With no funding, the end was inevitable. But the timing of Dolcis' demise is extraordinarily apt. Our first retail casualty of the current slowdown came on the day that global markets slid into meltdown. Jittery traders sold down shares while the question, “is there going to be a recession?” ricocheted from bourse to bourse across the globe. Meanwhile, the 1,200 Dolcis staff must feel they know the answer to that question.
But the slowdown is only the catalyst for Dolcis' demise. Tough trading conditions leave the vulnerable exposed, but to fall this early in a downturn suggests a company already on the edge.

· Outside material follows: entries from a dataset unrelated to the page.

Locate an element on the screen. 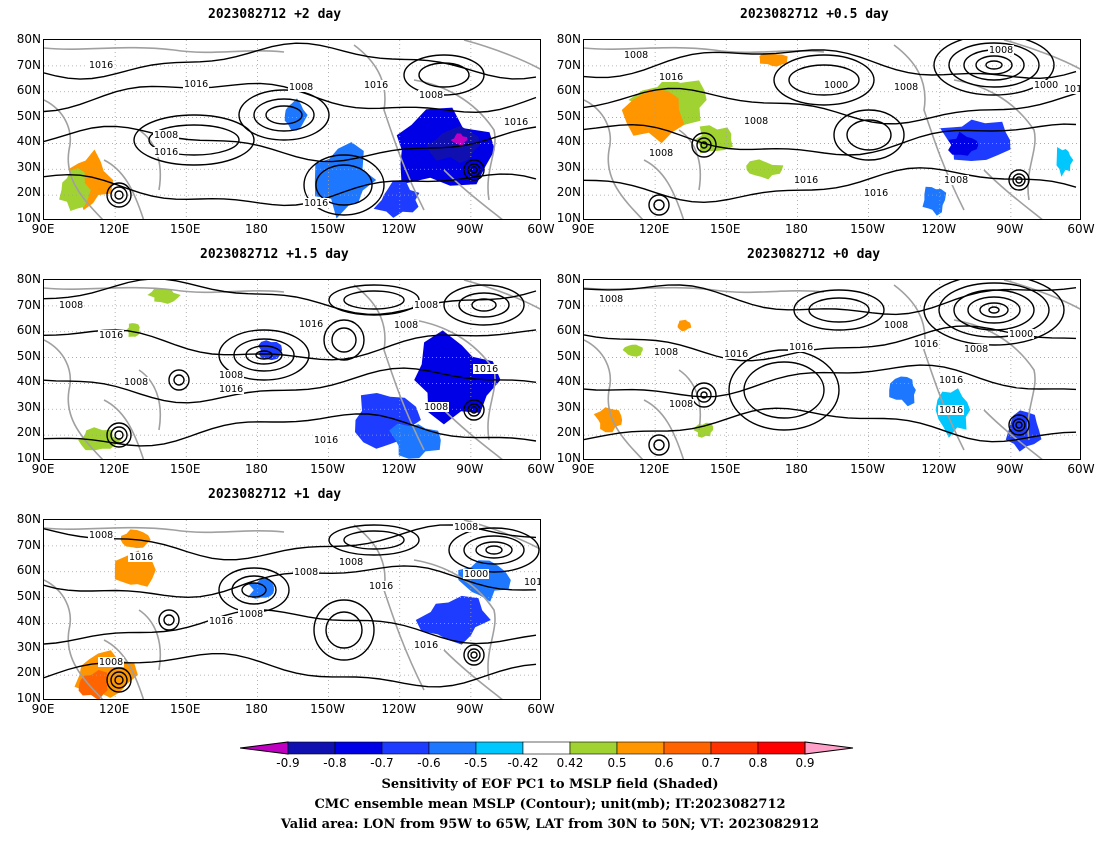  map-panel-p2: 1016 1016 1008 1016 1008 1008 1016 1016 1016 is located at coordinates (292, 130).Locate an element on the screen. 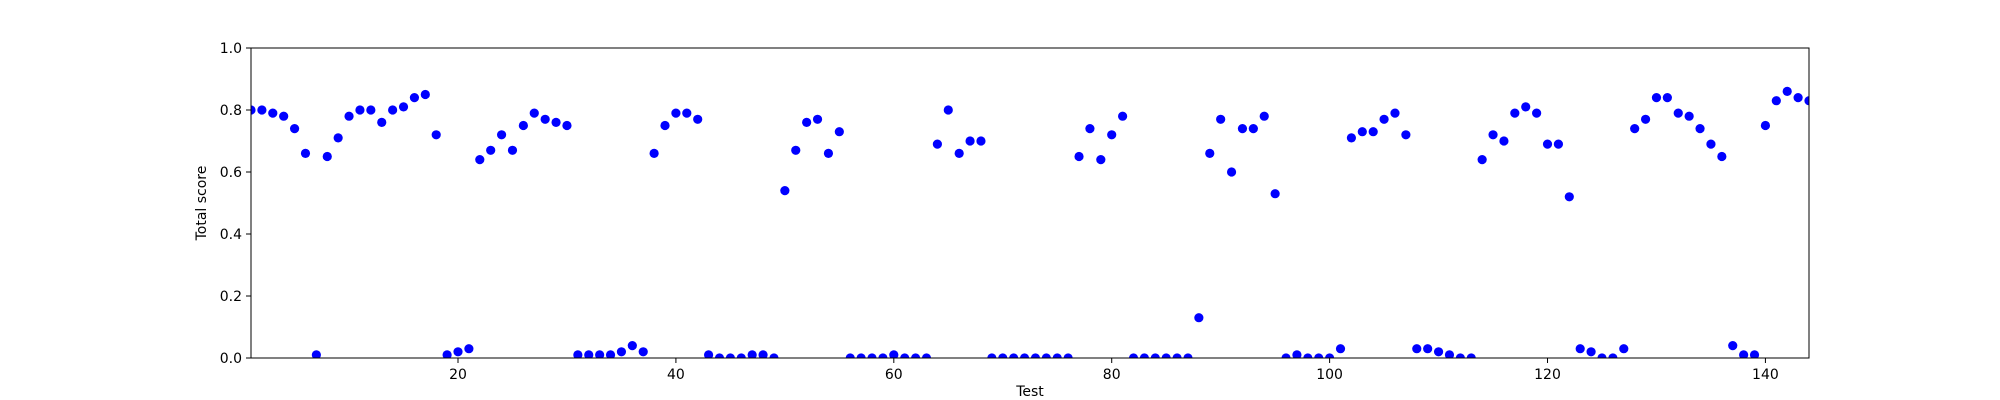  x-axis-label: Test is located at coordinates (1030, 392).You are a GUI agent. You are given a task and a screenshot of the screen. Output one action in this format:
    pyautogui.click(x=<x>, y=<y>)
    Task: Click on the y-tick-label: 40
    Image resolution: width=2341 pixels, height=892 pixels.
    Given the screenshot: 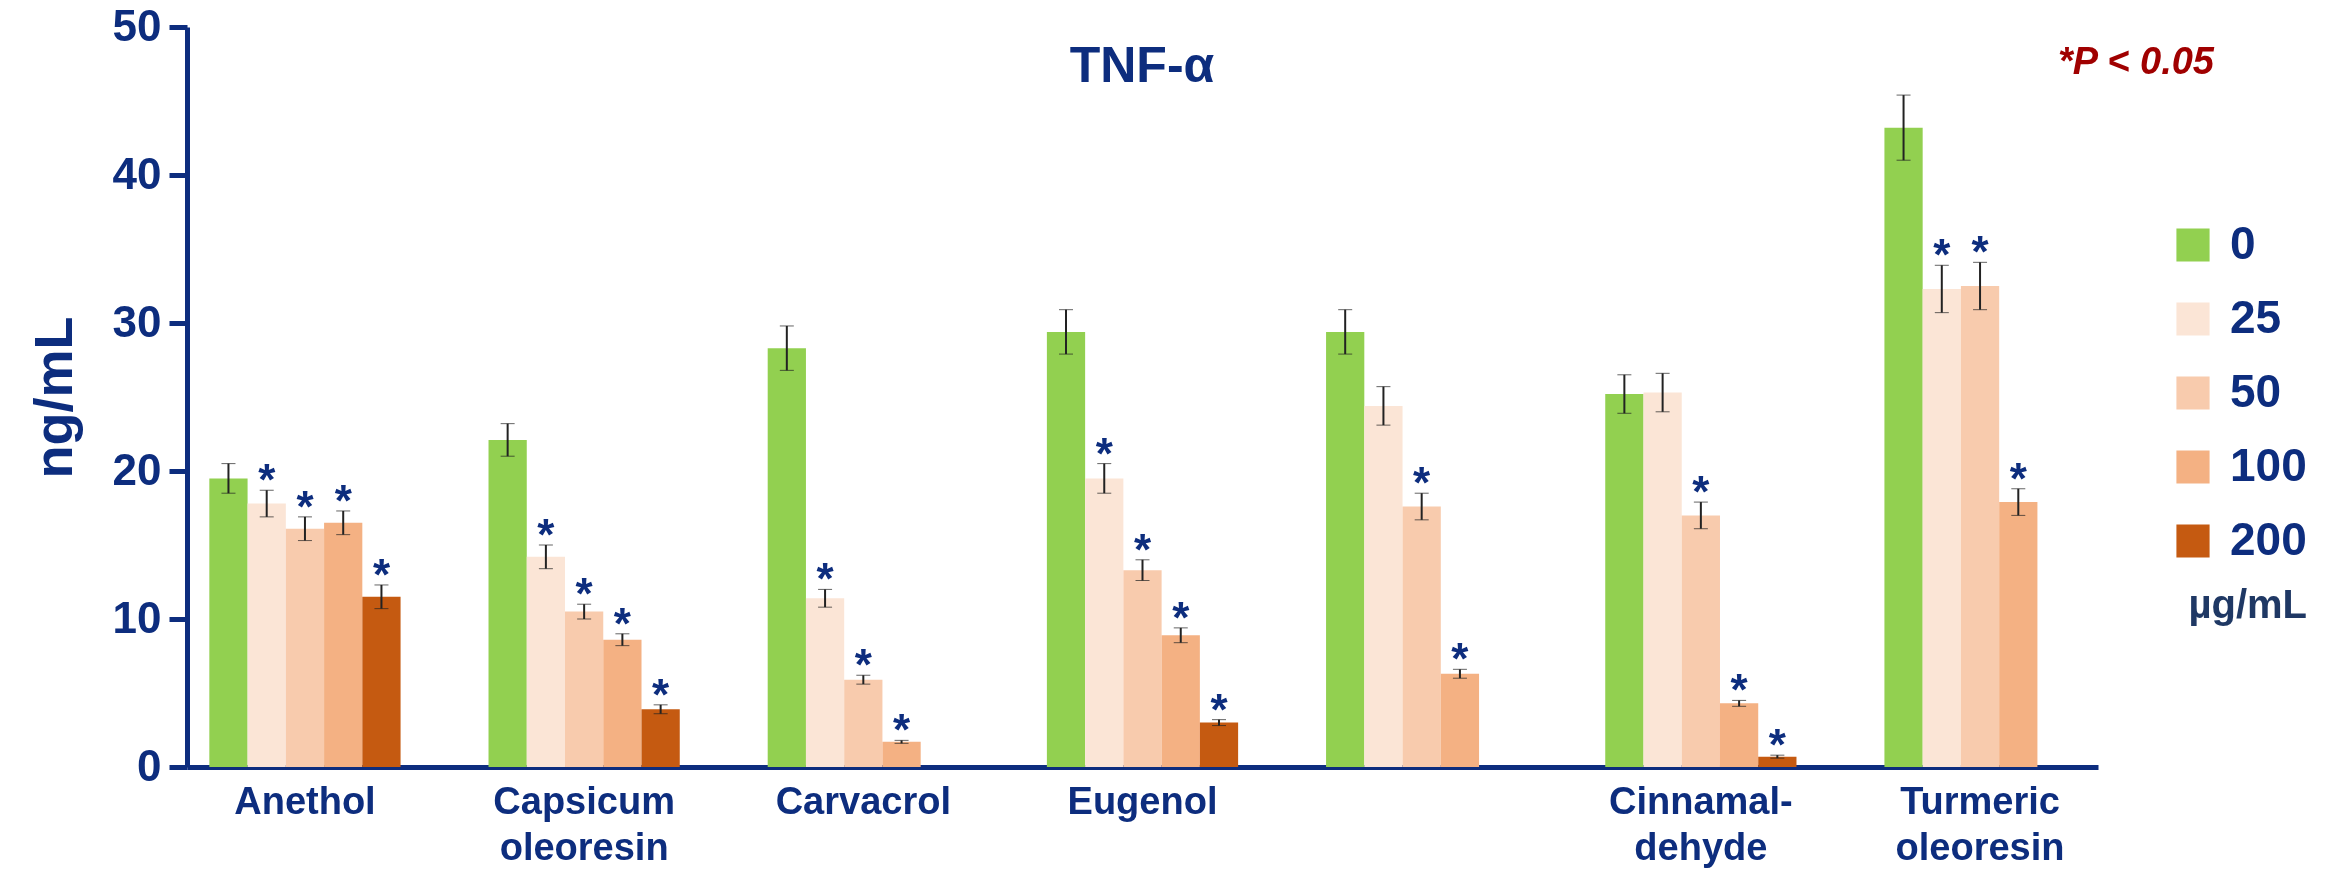 What is the action you would take?
    pyautogui.click(x=137, y=173)
    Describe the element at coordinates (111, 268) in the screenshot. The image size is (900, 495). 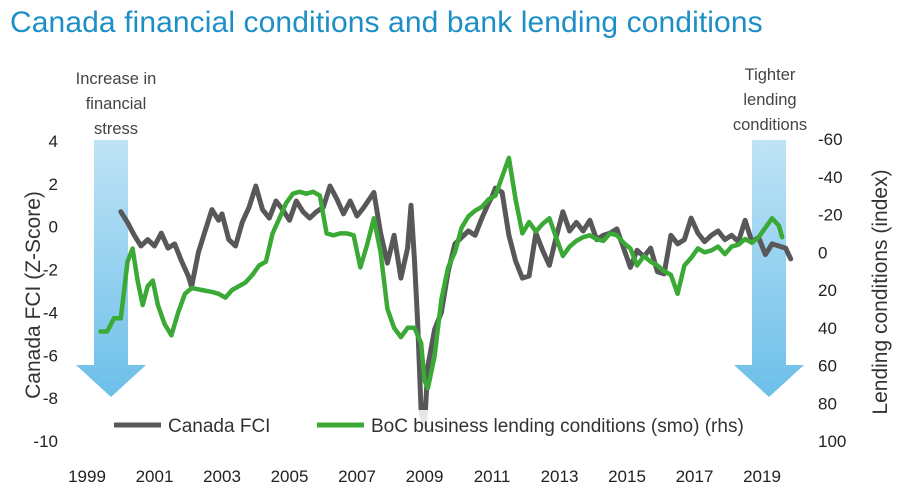
I see `left-stress-arrow` at that location.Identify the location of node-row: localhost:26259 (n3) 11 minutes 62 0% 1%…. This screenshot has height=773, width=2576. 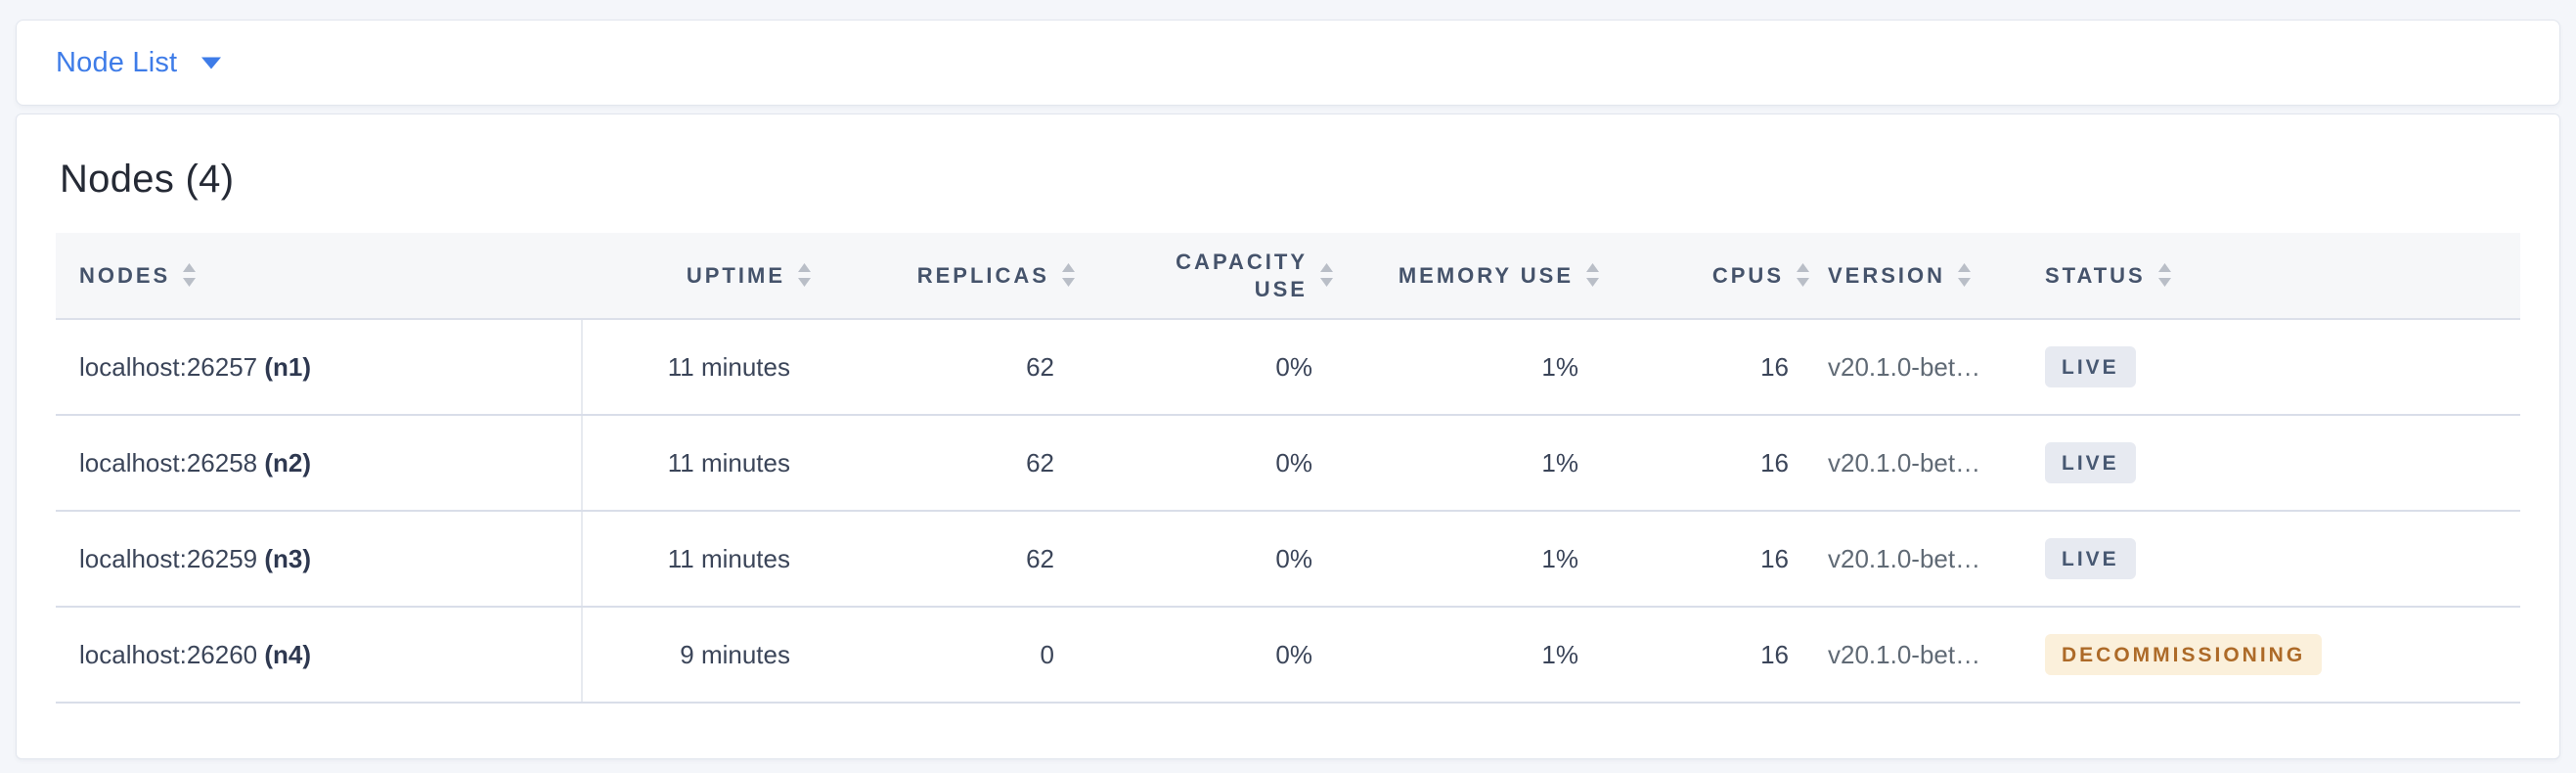
(1288, 560).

Dolcis was a company in search of a reason to exist. Specialist footwear retailers have been struggling for years as consumers accustomed to the one-stop shop supermarket approach to buying food increasingly expect the same in their clothes shopping. Clothing stores such as Zara and Hobbs stock shoes in great numbers and are gaining an increasing share of the specialists' custom.
This shift in consumer habits has been masked to some extent by the long-lasting trend for expensive knee-high boots. Now, fashion has turned its fickle followers towards the ubiquitous and cheaper pumps, it is harder for the specialist retailers at the cheap end of the market to make money with each sale. Dolcis sat in the market space that primarily sold cheapish, trendyish shoes to young women.
In that crowded end of the high street it is hard enough for retailers to differentiate themselves from their competitors without being “an old, tired brand”. Those were Mr Kinnaird's words weeks before his private equity backers pulled out, leaving behind an old, terminal brand.
The boom in the appetite of con- sumers for cheap goods is waning. If you have five pairs of £25 black pumps in your bulging wardrobe, you may not be rushing back for more. There is a flight to quality in the high street, leaving the retailers who bank on quantity exposed.
The administrators of Dolcis are upbeat that they will find a buyer. But anyone courageous enough to take it on will need to create a strong identity for the ailing retailer. Cheap and cheerful is not enough: there are too many retailers already clothed in that particular mantle.
Mr Kinnaird had a three-year recovery plan. It could be argued that he was unlucky that a global economic crisis and five interest rate rises would hit during the first year. But retailing is an unforgiving business. It was always going to be an ambitious project to turn around an old brand with no identity in a troubled sub-sector of the high street.
There are other retail enterprises struggling on at present, which some would call brave and ambitious, and others merely quixotic. The oncoming economic gloom will throw a sharp light on the weakest in the sector. Dolcis may be the first well-known retail victim. It will not be the last.